**EXERCISE DIRECTIONS:**
Give back every record exactly, images excluded.

────────

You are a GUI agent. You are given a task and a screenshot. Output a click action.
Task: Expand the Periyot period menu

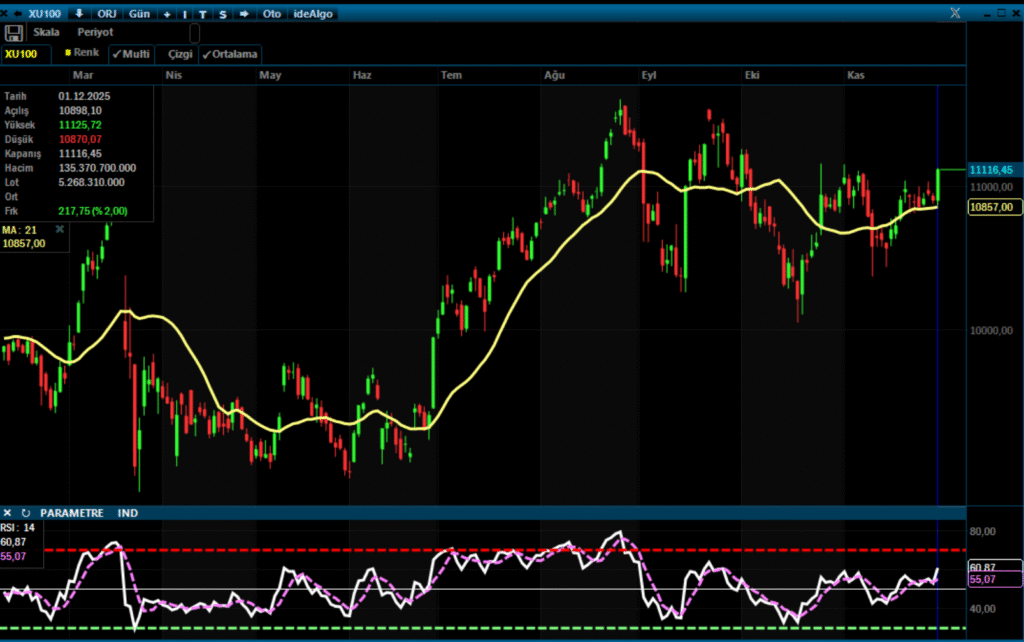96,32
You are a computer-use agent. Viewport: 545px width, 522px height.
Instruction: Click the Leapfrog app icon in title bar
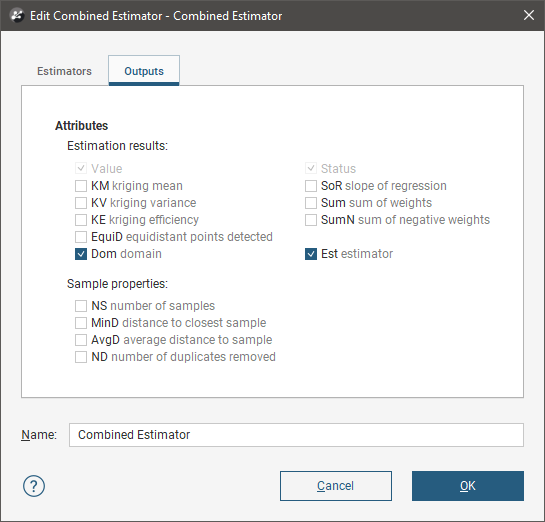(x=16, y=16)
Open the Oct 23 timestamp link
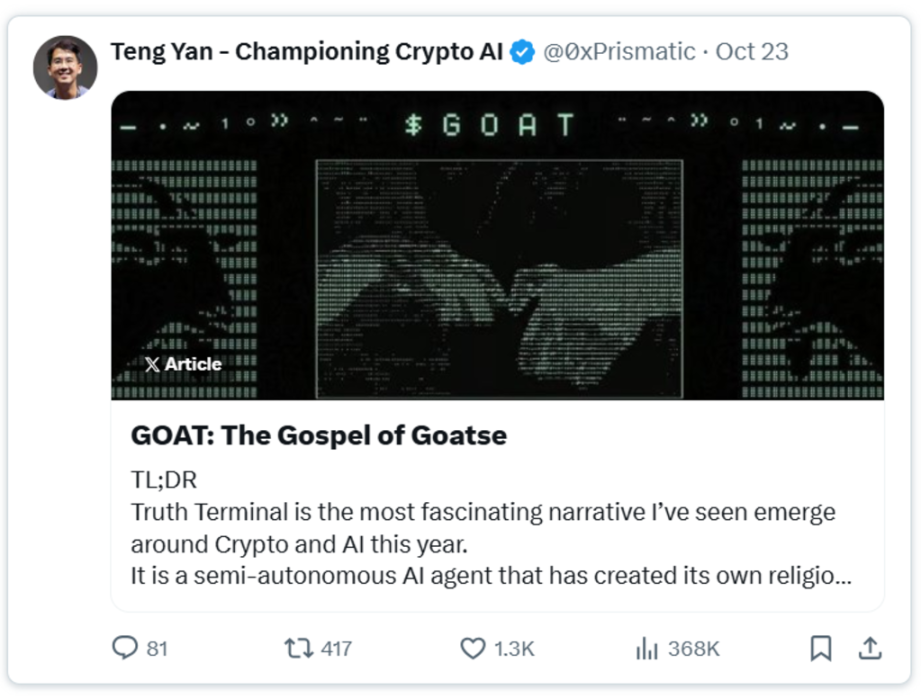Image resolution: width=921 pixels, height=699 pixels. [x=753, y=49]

────────

**EXERCISE RESULT:**
You are a GUI agent. You are given a task and a screenshot. Output a click action.
Task: Expand the Periyot period menu

96,32
You are a computer-use agent. Viewport: 545px width, 522px height.
Instruction: Click the Leapfrog app icon in title bar
(x=16, y=16)
Open the Oct 23 timestamp link
Image resolution: width=921 pixels, height=699 pixels. [x=753, y=49]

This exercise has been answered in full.